The whispers, especially, followed Eleanor Ashworth.
Ella gazed upward self-consciously, tightening her hand on the strap of her bag. “How long do you think this is going to last?”
Eleanor, known to her friends only as Ella, was a small girl of seventeen, with light blond hair cut to her chin and equally light brown eyes, reddened cheeks, freckles all over her face and arms, and clothes that had seen better days. The whispers had followed her before, but never with such commitment.
“A month, if we’re lucky,” answered Yuki, Ella’s best friend, a crease appearing in her forehead.
“We won’t be,” Rory muttered, glaring at a group of younger girls who dared to dart eyes in their direction. “What the hell are you looking at?”
“You do realize that your attitude attracts even more attention, right?” Yuki said, raising an eyebrow.
“At least I’ll get a reason to fight,” Rory replied with a satisfied shrug.
The Grimrose Académie was exclusive not only in name, but also in reputation. Its location in Switzerland and the exorbitant price ensured that only the richest and most powerful were able to attend. It sat on one of the Alps’ most beautiful hills and boasted a giant fairy-tale castle with four towers and white marble, gardens extending up to the mountains that surrounded them, and a crystalline lake to complete the view.
Studying at Grimrose was a guarantee of your future.

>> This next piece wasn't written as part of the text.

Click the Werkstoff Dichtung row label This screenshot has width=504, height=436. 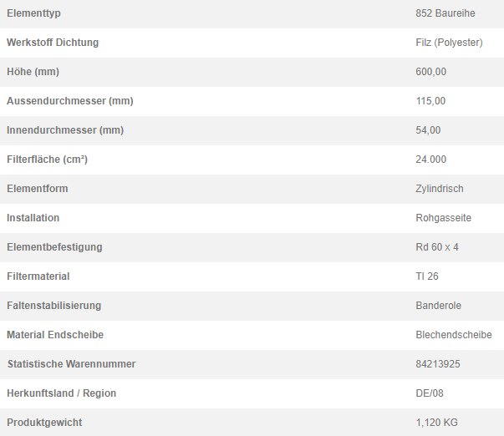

When you studied at Grimrose, nothing could ever go wrong.
Except that on the eve of the first day of school, one of the Académie’s most exceptional students had drowned in the school lake.
Alone.
For most students, it meant an uproar. For the Académie, it meant an open line for calling parents, reassuring them of the safety of their children, and keeping the death out of the papers.
But for Ella, Yuki, and Rory, it wasn’t just another tragedy. Ariane Van Amstel had been their best friend.
Ella avoided the stares and the whispers, knowing all the students wanted to ask her the same questions. Had she been suicidal? Did she know how to swim? Did Ella know she was sad? And why hadn’t Ella helped her?
The last question was the worst, the reminder a sting. How could she not know if one of her best friends had done the unthinkable? Ariane had been happy, daughter of a rich businessman from Holland, with a bright future ahead of her. Just like everyone in the Académie.
Well, everyone except Eleanor Ashworth.
The worst part about the stares was how they made her feel ashamed, because she ought to have done something. She should have acted. She should have saved her friend, because that’s what friends did.
Ella stepped forward in the cafeteria line, looking at their lonely table in the corner. Everyone else in the cafeteria was lively, friends gathering for the first time in three months, groups coming together to murmur excitedly—maybe because they were missing their friends, or maybe to talk about the shocking news. But for them, the table was missing something. Stacie caught her looking wistfully, and she gave the smallest nod to her stepsister.
Stacie and Silla, her twin stepsisters, belonged to Grimrose in a way that Ella never had. They paid full tuition. Ella was the scholarship student.
In truth, Stacie and Silla owed their places at the school to Ella. The Académie had personally invited her, but her stepmother ruled that she would go only as long as there had been openings for her two daughters. That had been five years ago. Sharon said if Ella wanted to go to an expensive school, she had to deserve it.
Rory slammed her tray on their table as they settled down. The table felt too big for them now. There was a space where Ariane was supposed to be, at the table she had chosen herself. It felt like a part of her was missing, and Ella could not find anything big enough to mask its absence.
The three girls sat in silence. Ella finished her lunch and opened her bag, grabbing a pair of knitting needles.
“Knitting already?” Rory asked, chewing with her mouth open.
“This is just…” Ella started. “I promised Ari. Couldn’t finish it because Sharon kept nagging me last week. So now I have to finish it before…before…”
She didn’t finish her sentence, letting out a frustrated breath. Ella knew she was ranting. That she was stuck in a loop. She had to finish her goodbye present. If she didn’t, then…
The good thing was that Ella’s anxious brain could not imagine a consequence worse than what had already happened.
“The memorial is this afternoon,” Ella said. “I promised it. I’m doing it. Ella Ashworth doesn’t let her friends down.”
Not even if they are dead, she thought to herself.
Chapter Two
YUKI
Yuki Miyashiro waited for her friends in the garden.
She stood perfectly still as other students passed her, glancing at the tall, lonely figure with ivory white skin and dark hair like a raven’s feathers that fell over her shoulders, turning their heads when they met the merciless black eyes.
The memorial was being held in the garden, the only place that could hold all the students, despite being inconveniently close to the lake where Ariane had drowned.
When Rory and Ella showed up, they walked in silence together. The gardens were lush and covered in flowers and bright tones of green, the last touches of summer.
“You all right?” Ella asked, and for a moment, Yuki’s stomach twisted in guilt. She should be the one asking the question.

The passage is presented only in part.